I can understand the syntax of SQL through tutorials. However, I am confused about how to run an SQL script. I have installed mySQL and SQlite3.

As I understand it an SQL script can be fed into mySQL or SQlite3 from the command line and the output is then written to a database or the database is modified by the code. This can be done using a command like

$ sqlite3 data.db < script.sql

Is my understanding correct? Any advice or clarifications would be greatly appreciated.

Thanks in advance.

rosencrantz
May 8th, 2011, 11:37 PM
I don't know SQL, but your CLI code looks inverted to me:
$ sqlite3 script.sql > data.db
looks more like what you describe (pipe the output of sqlite3 interpreting script.sql into a database called data.db)

The Cog
May 8th, 2011, 11:45 PM
Moved to programming talk. It will take longer to get buried there. You can feed sqlite3 a series of SQL commands from a script, but I would suggest that for learning SQL, an interactive command line would be more useful.

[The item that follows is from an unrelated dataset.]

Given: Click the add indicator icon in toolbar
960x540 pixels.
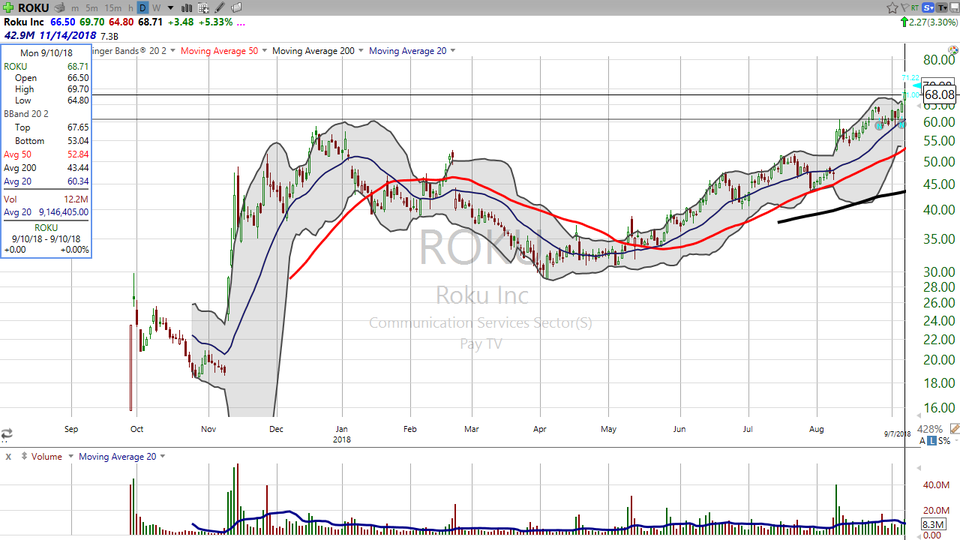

Just the command sqlite3 data.db will start sqlite3 and drop you into a command prompt where you can enter commands by keyboard. You may find the firefox add-on called sqlite-manager useful. It allows entering sql commands, but also does a graphical database editing.

P.S.
Sorry rosencrantz, but sqlite3 data.db < script.sql is the correct way to do this. sqlite3 takes the name of a database file as the first argument. If you are running an input script you could also redirect output like this: sqlite3 data.db < script.sql > out.txt

Aikifuku
May 8th, 2011, 11:58 PM
Moved to programming talk. It will take longer to get buried there. You can feed sqlite3 a series of SQL commands from a script, but I would suggest that for learning SQL, an interactive command line would be more useful.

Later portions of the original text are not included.